* _Exercise objective_:
Although the data holds pictures, return only the lines from the one containing "The width and height of the screenshot is (757, 571)." to the end, exactly, and without them.

* _Entries supplied_:

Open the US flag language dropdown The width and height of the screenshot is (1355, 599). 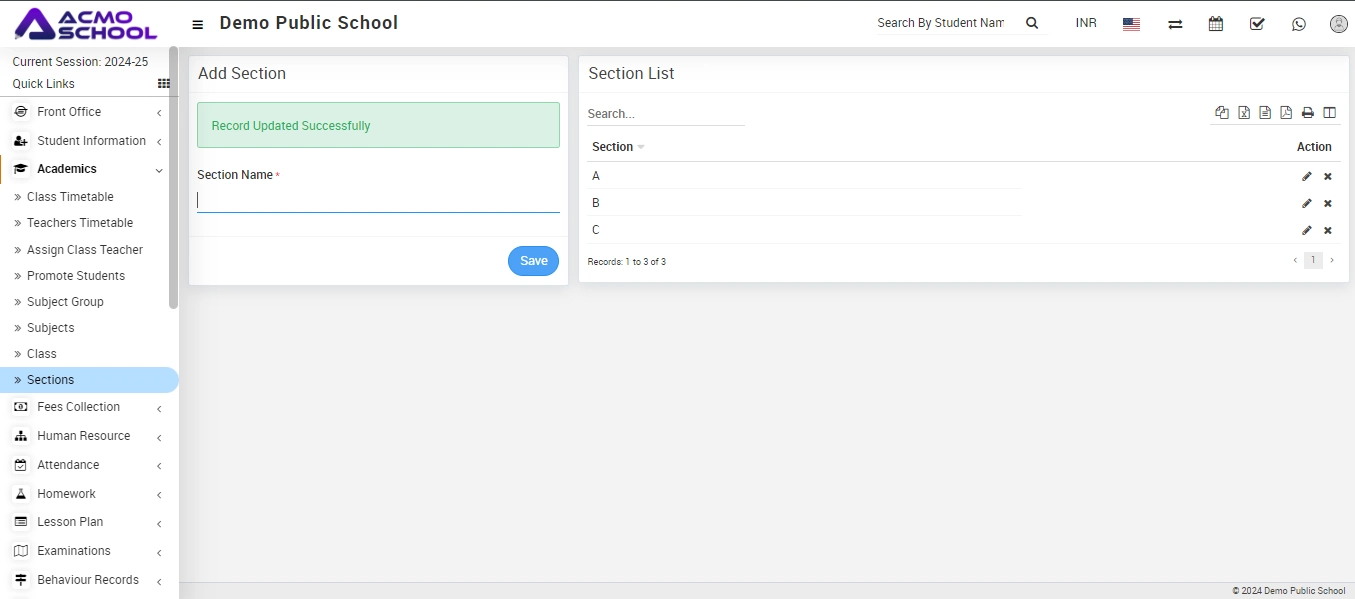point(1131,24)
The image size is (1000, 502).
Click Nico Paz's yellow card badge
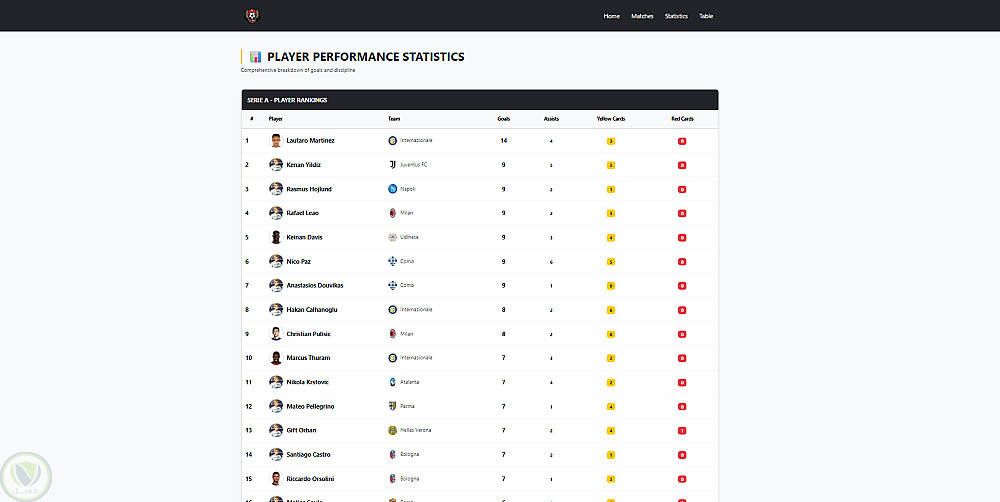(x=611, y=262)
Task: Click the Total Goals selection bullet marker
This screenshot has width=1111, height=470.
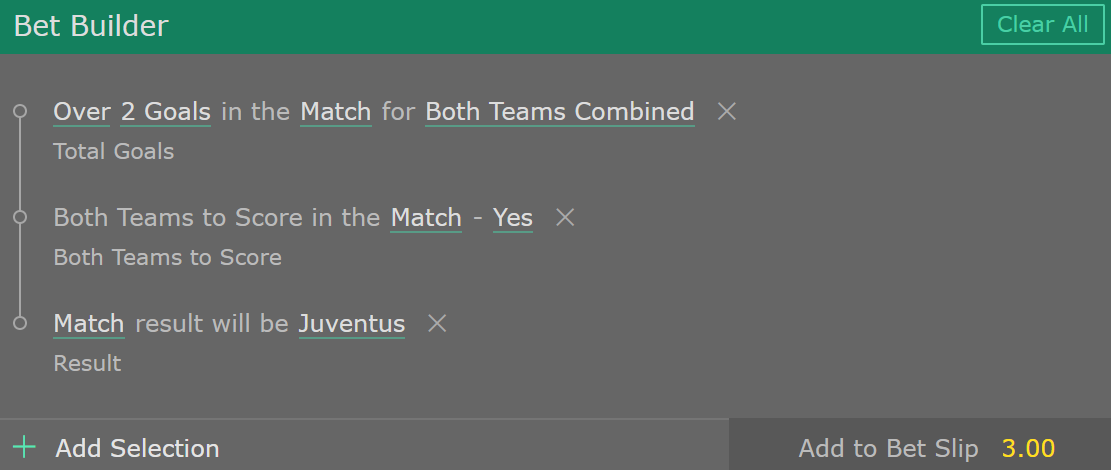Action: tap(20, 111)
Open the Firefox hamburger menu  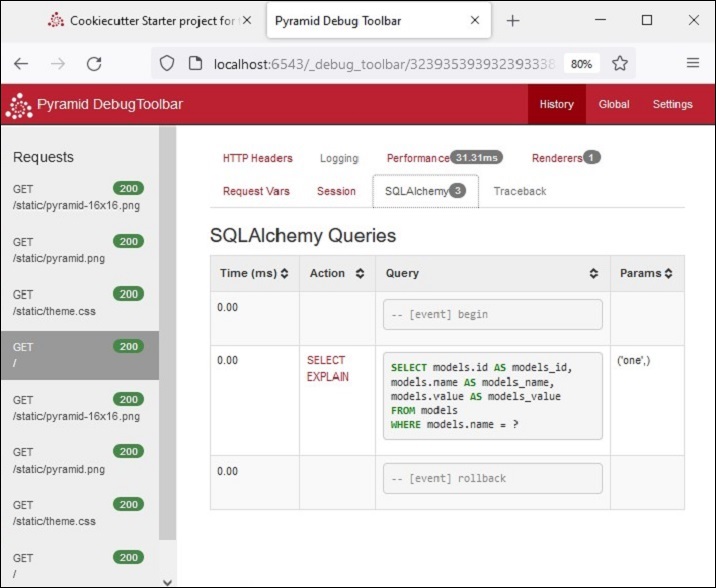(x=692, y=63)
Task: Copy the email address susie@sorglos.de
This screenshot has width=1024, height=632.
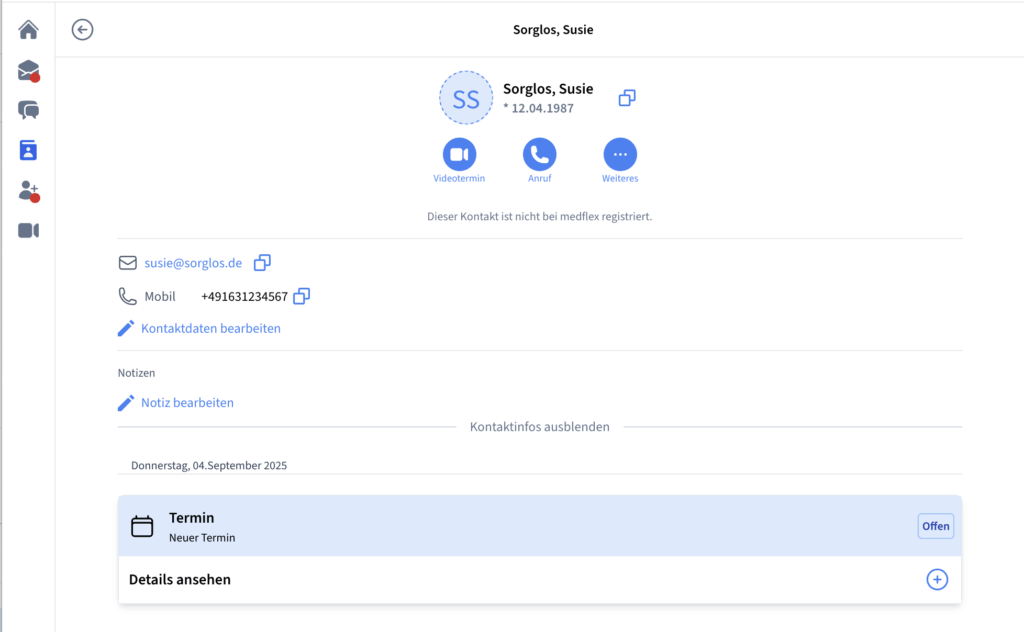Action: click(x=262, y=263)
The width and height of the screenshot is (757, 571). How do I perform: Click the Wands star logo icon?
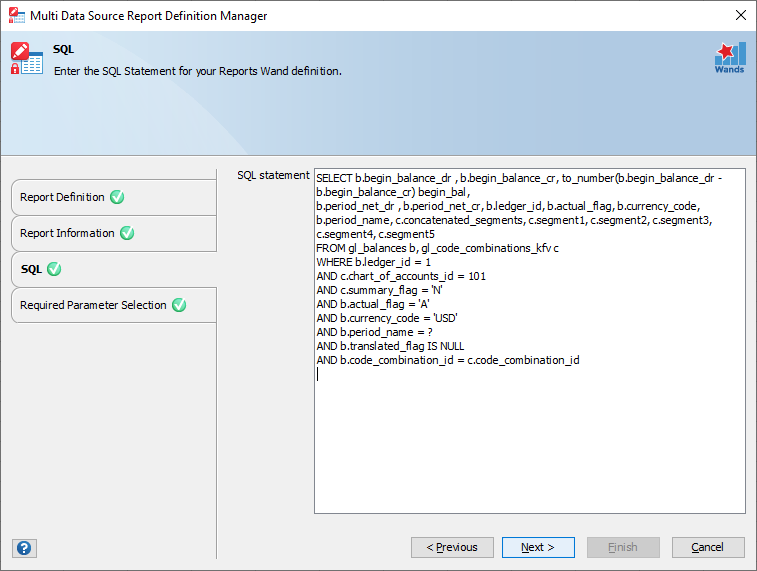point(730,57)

* _Exercise result_:
The width and height of the screenshot is (757, 571). How do I perform: Click the Wands star logo icon?
point(730,57)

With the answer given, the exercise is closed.